EXCERPTED RECORDS -
════════════════

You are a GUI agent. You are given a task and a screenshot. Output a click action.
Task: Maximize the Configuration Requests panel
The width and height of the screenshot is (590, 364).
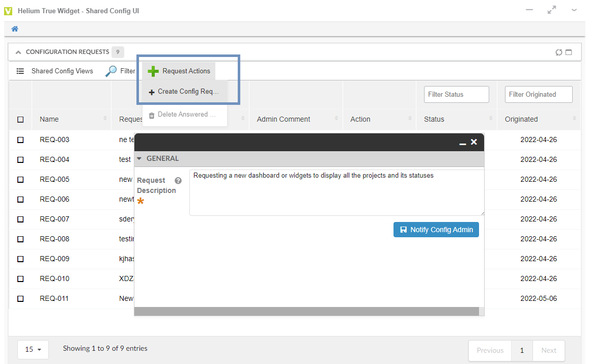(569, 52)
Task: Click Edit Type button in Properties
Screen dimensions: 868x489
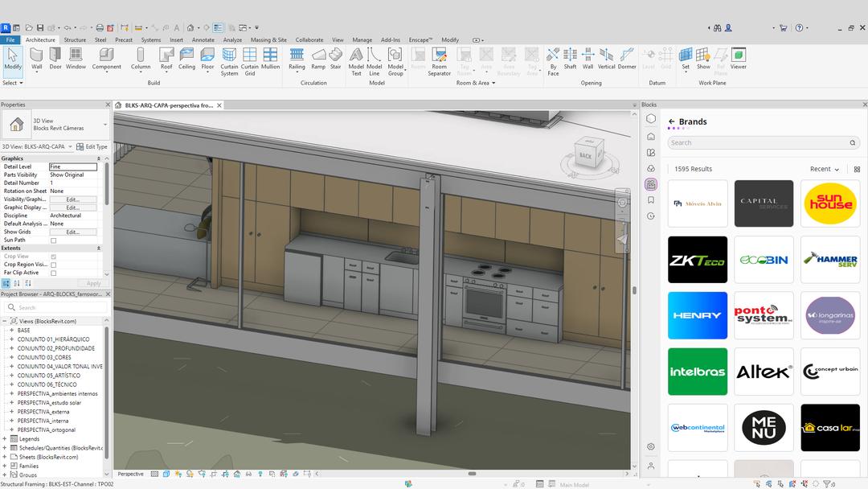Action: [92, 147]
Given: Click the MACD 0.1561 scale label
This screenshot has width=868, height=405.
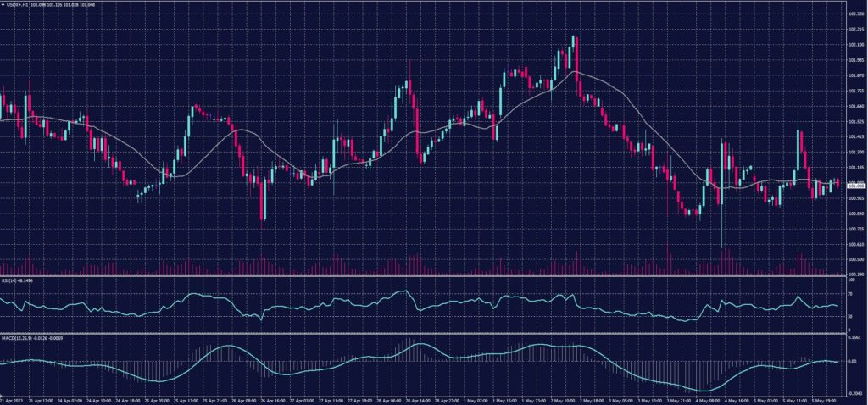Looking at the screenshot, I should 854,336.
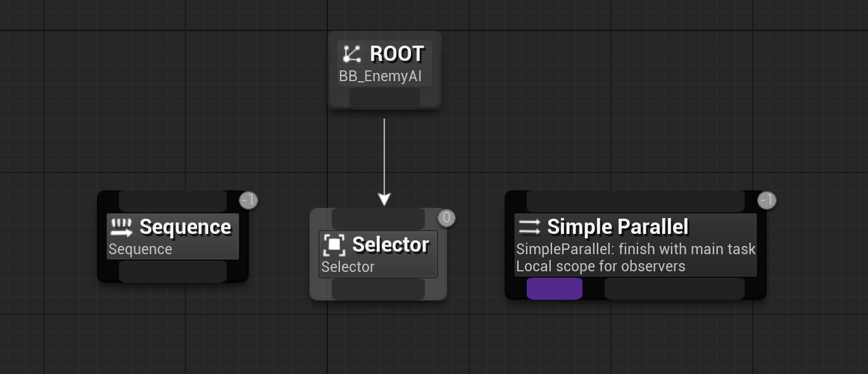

════════════════

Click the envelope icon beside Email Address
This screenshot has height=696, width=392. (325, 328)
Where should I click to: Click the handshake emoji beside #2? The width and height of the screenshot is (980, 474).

════════════════

TASK DIRECTIONS - Retype, exactly and with no pictures, everything above from the line with "You are a GUI" down to the line with "Task: Click Edit Type button in Properties", both included.

FINISHED EXERCISE -
You are a GUI agent. You are given a task and a screenshot. Output a click action.
Task: Maximize the Configuration Requests panel
The width and height of the screenshot is (590, 364).
(569, 52)
Task: Click Edit Type button in Properties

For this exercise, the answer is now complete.